Stored data entries
=====

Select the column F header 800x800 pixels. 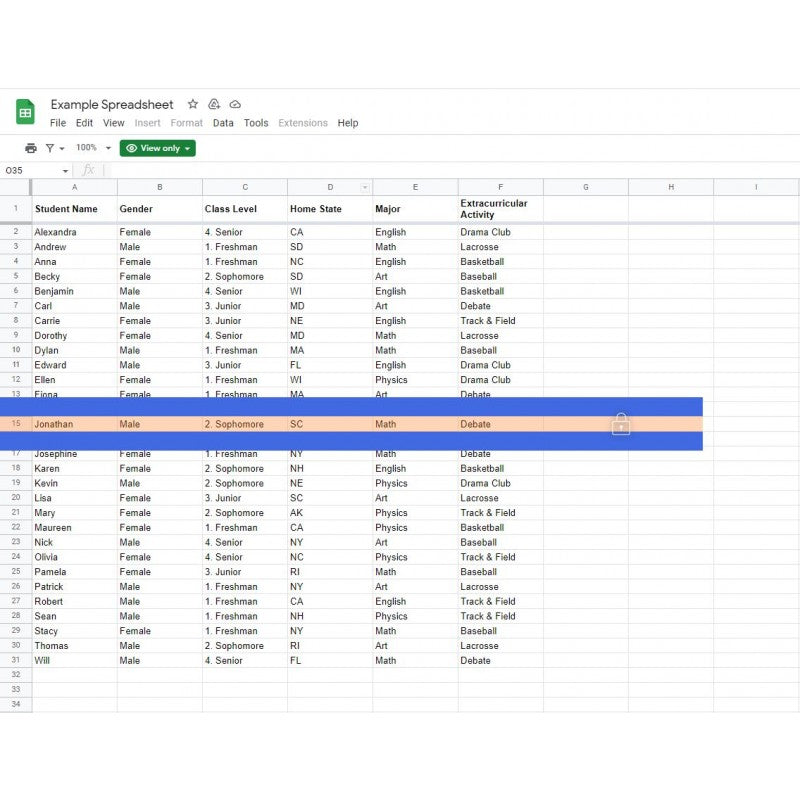click(x=500, y=187)
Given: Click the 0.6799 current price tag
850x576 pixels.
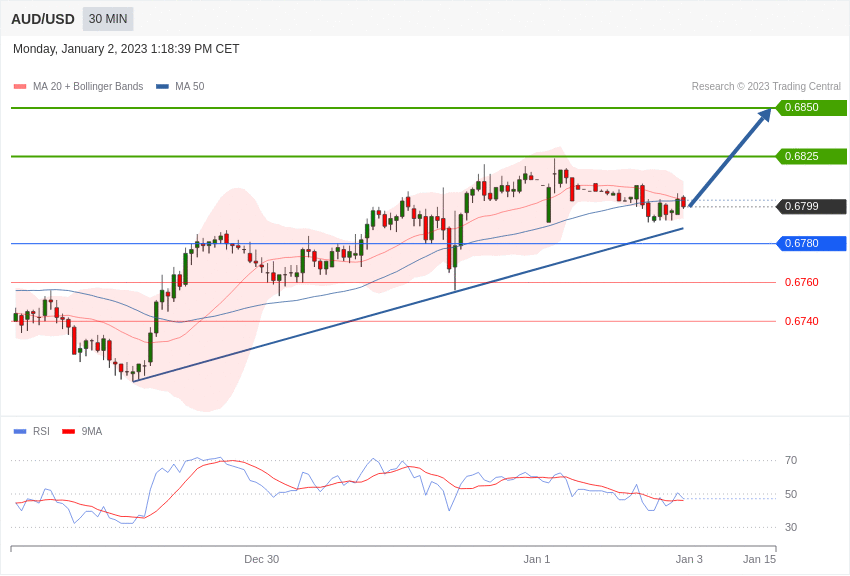Looking at the screenshot, I should (811, 207).
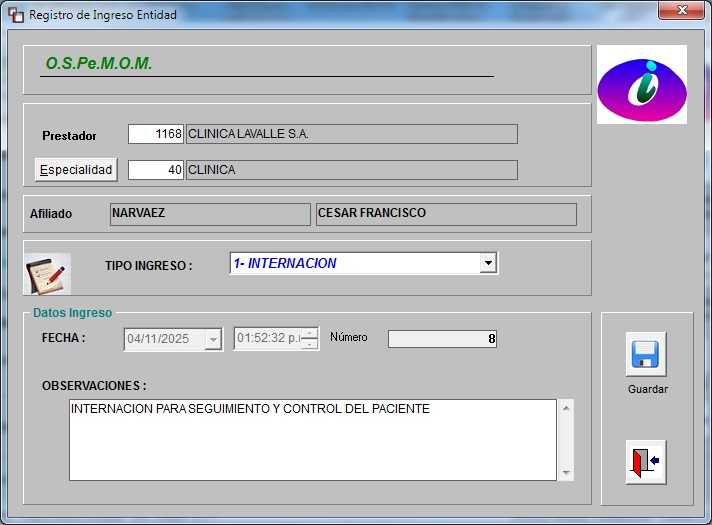Click the window icon in the title bar
712x525 pixels.
click(16, 15)
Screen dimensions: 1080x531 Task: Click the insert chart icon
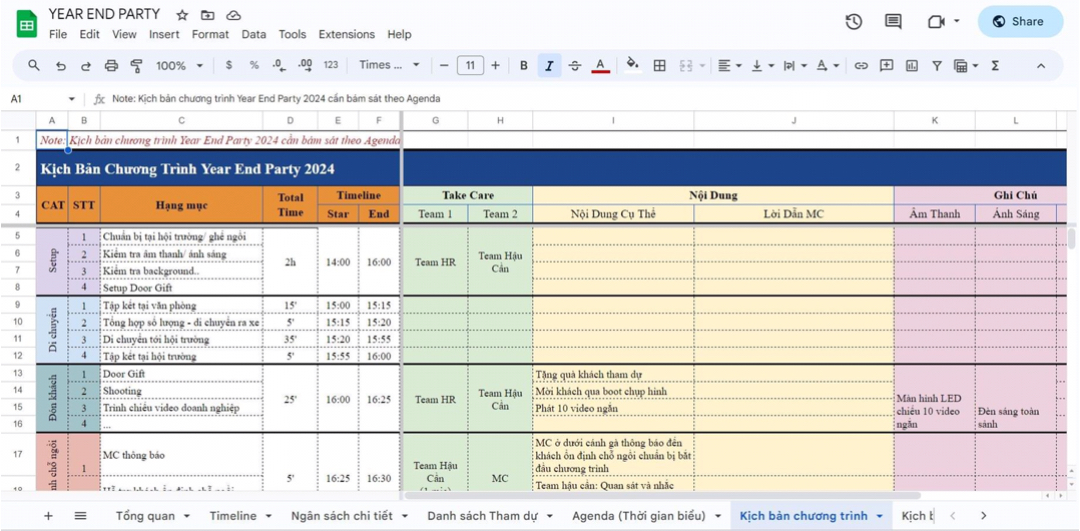point(911,66)
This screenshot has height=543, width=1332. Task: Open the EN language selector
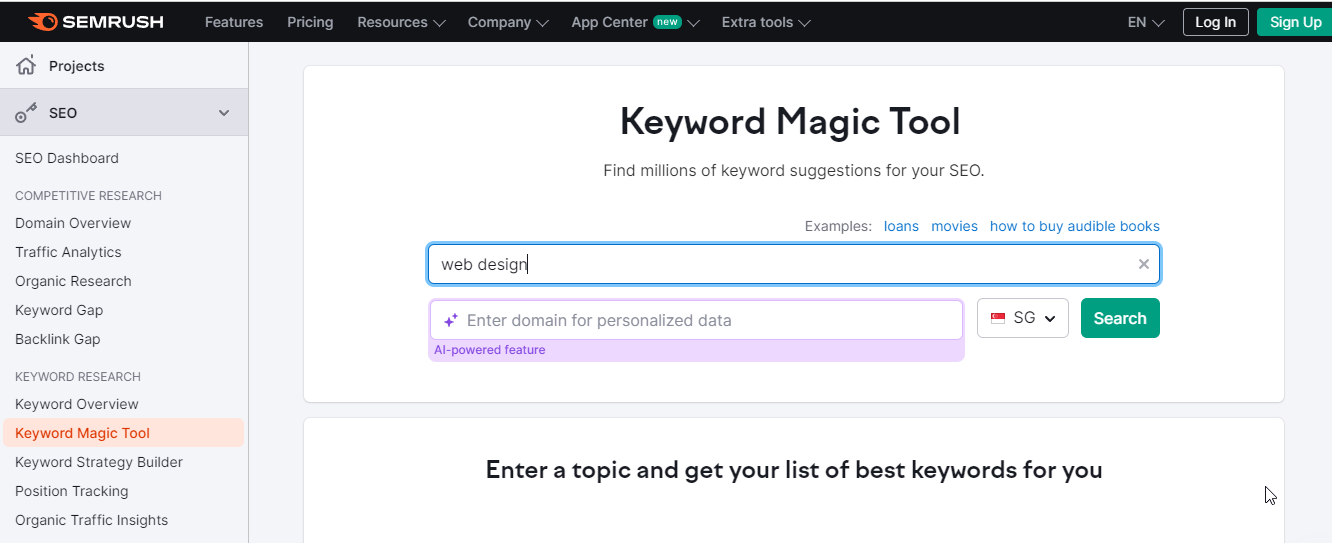click(x=1146, y=22)
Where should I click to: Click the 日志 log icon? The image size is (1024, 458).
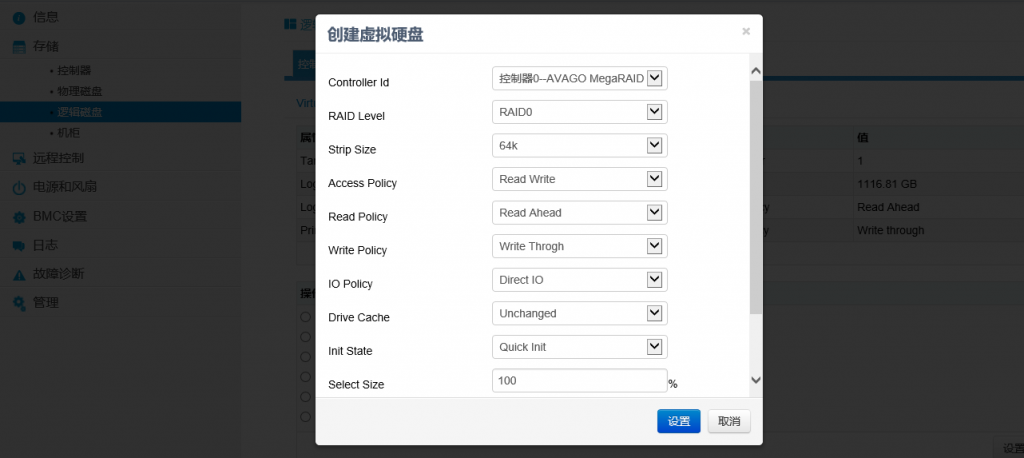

=====

Exercise aim –
Where the line containing "850x576 pixels." appears, begin copying there and continue exactly through the final line of the records; both end lines belong in the copy, pictures do not.

Reply –
850x576 pixels.
Looking at the screenshot, I should (811, 207).
Click the window icon in the title bar
712x525 pixels.
click(16, 15)
Screen dimensions: 1080x531 Task: Click the insert chart icon
point(911,66)
This screenshot has height=543, width=1332. Task: Open the EN language selector
click(x=1146, y=22)
Where should I click to: Click the 日志 log icon? The image size is (1024, 458).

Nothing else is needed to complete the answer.